The most visceral memory I have of our trip to New York a couple of weeks ago was on a walk Jolie & I took along the Hudson River.

Jolie's friends recommended a bunch of places for us to go see. We were just coming from one of them, a downtown pizza joint that we were slowly waddling away from, leaving behind a confused server and two-thirds of the one and only pizza we ordered. Never order a pizza in America unless there are at least five people around who are willing to give you a hand.

Anyway, we're walking down the Hudson, hand-in-hand in the moonlight on our way to a bar that runs in a converted ship, when our path is crossed by this huge rat, just sitting there on the footpath underneath the lights. He didn't look like he was doing much, just chilling out on the river, enjoying the breeze.

I actually don't know if he was huge as rats go, since that's the only one I've seen. At first, I thought it was a slightly bulky chihuahua. When we figured out what it was, I was a bit surprised it wasn't busy inducting its turtle friends in the mysteries of ninjitsu. If I'd known, I would have brought them pizza.

All the while, it's just sitting there, bold as brass and in no mind to move off the footpath. I hadn't been in New York long enough to insist on my right of way, so I navigated us gently around Master Splinter and resumed our night-time amble toward wobbly-decked drinks, glancing over my shoulder very occasionally – only every three seconds or so – to make sure that no rodent horde was pursuing us.

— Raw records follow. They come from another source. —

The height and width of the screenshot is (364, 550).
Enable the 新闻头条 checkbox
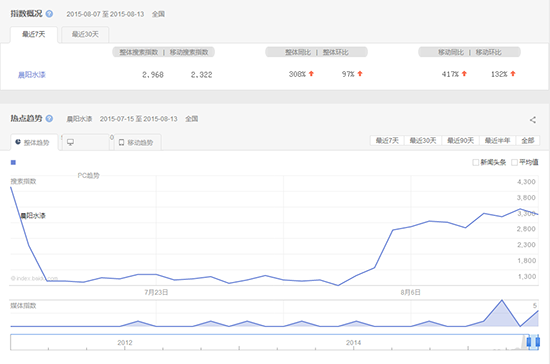tap(476, 162)
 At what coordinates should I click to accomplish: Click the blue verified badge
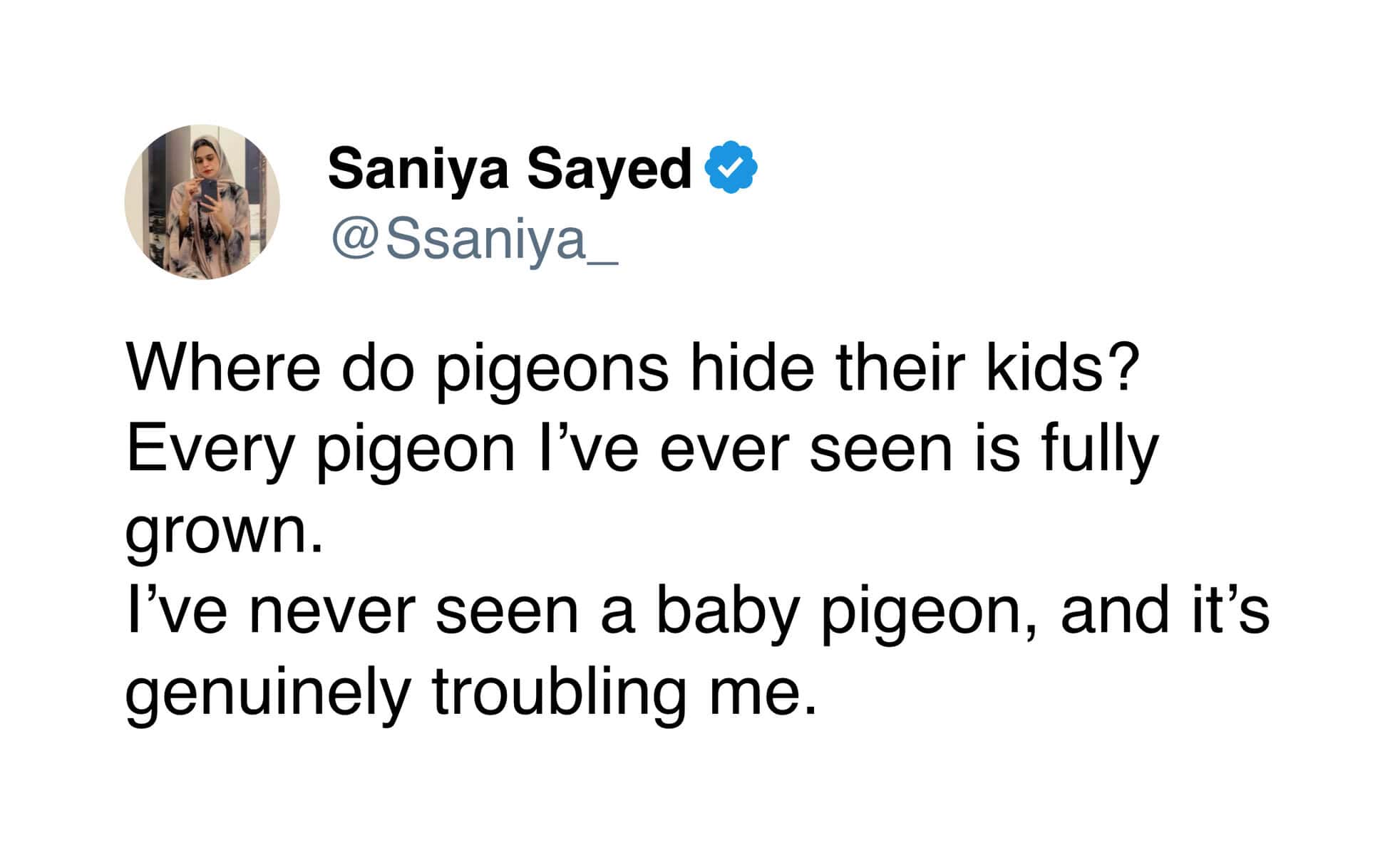click(x=731, y=167)
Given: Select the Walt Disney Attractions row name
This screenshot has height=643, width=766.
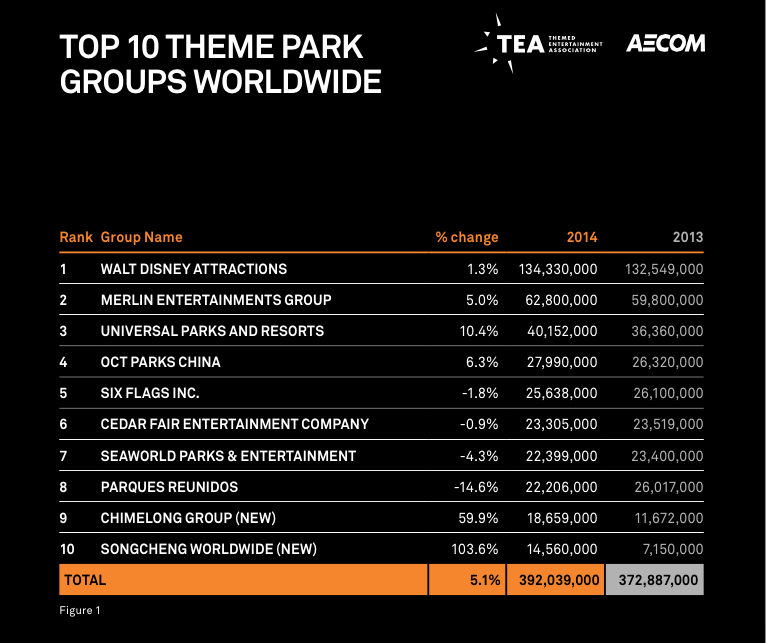Looking at the screenshot, I should coord(193,269).
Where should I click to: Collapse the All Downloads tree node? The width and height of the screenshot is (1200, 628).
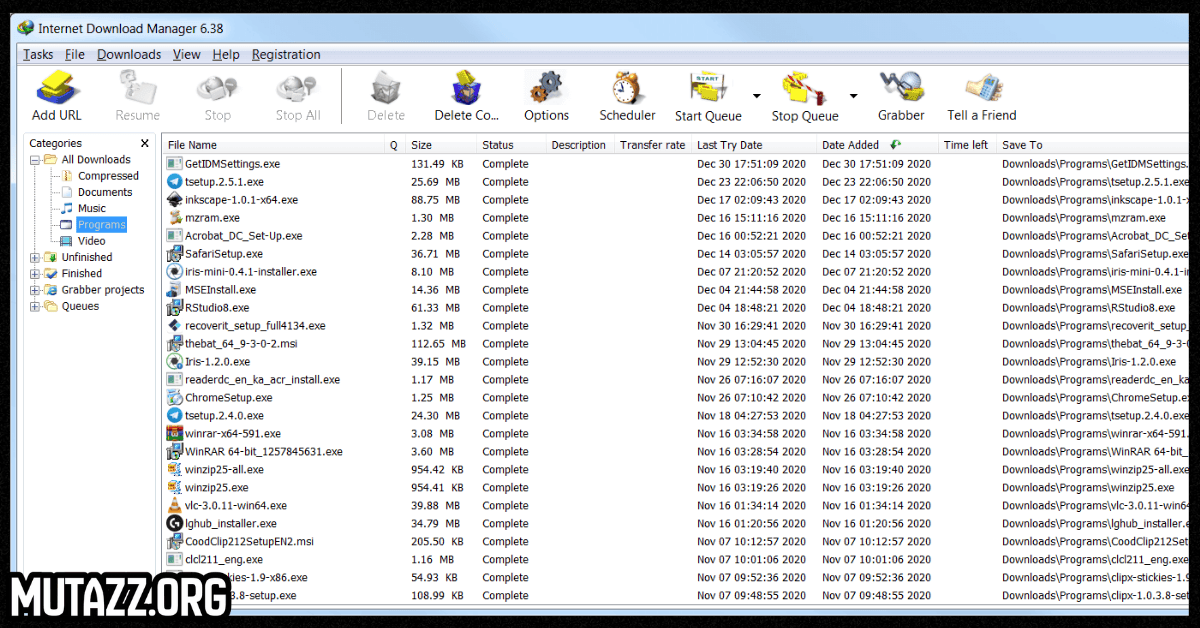coord(36,160)
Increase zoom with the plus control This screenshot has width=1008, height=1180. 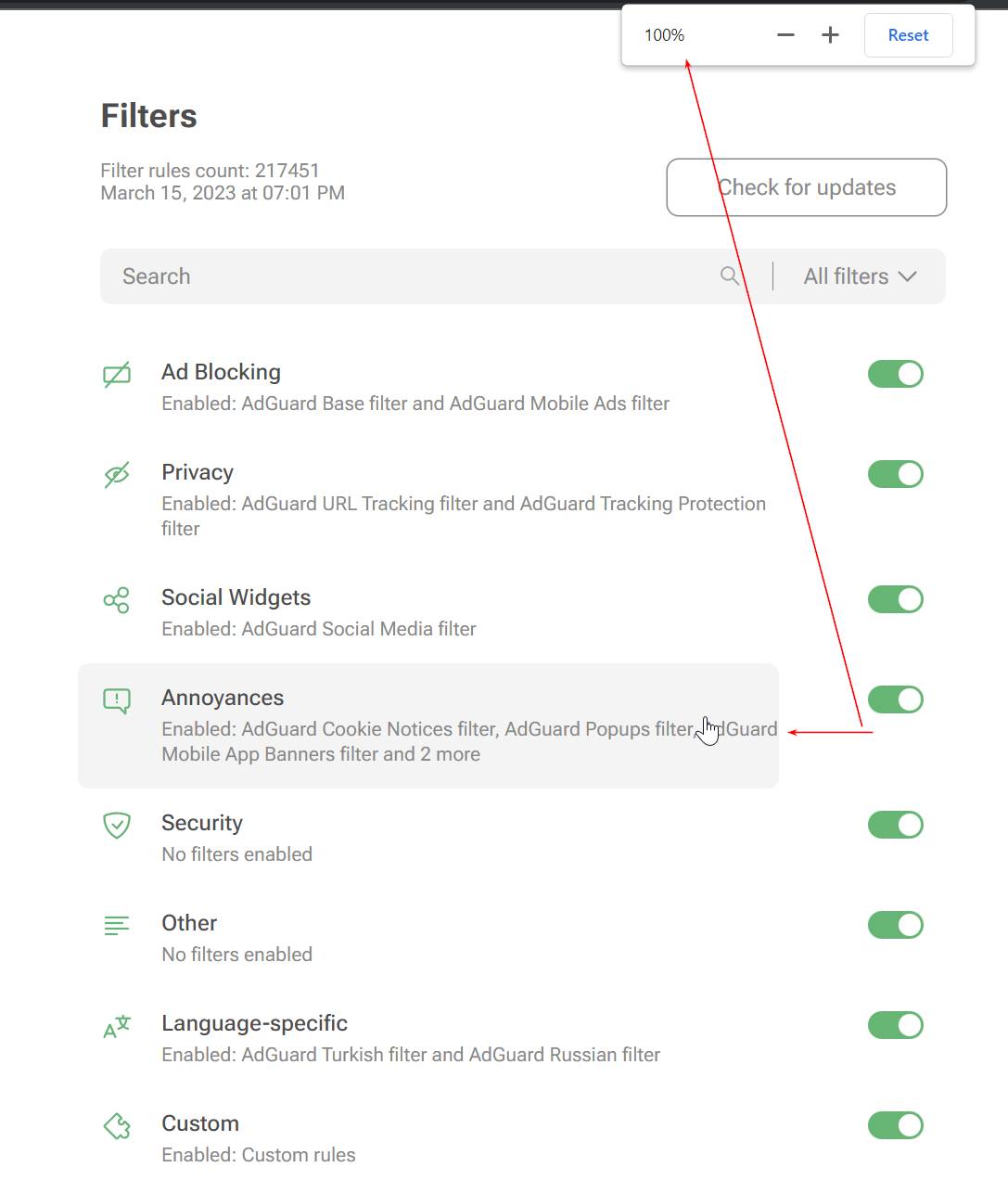tap(830, 34)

I went to New York with a bit of a preconception that the natives were a bit rude, always in a hurry and more than willing to let you know about it. I didn't find it that way. The dog-sized rat there was easily the rudest New Yorker we met, and he was surprisingly relaxed for a repellent pest that's loathed by all and sundry. I guess he knew there were plenty worse places to be than in Manhattan in the moonlight.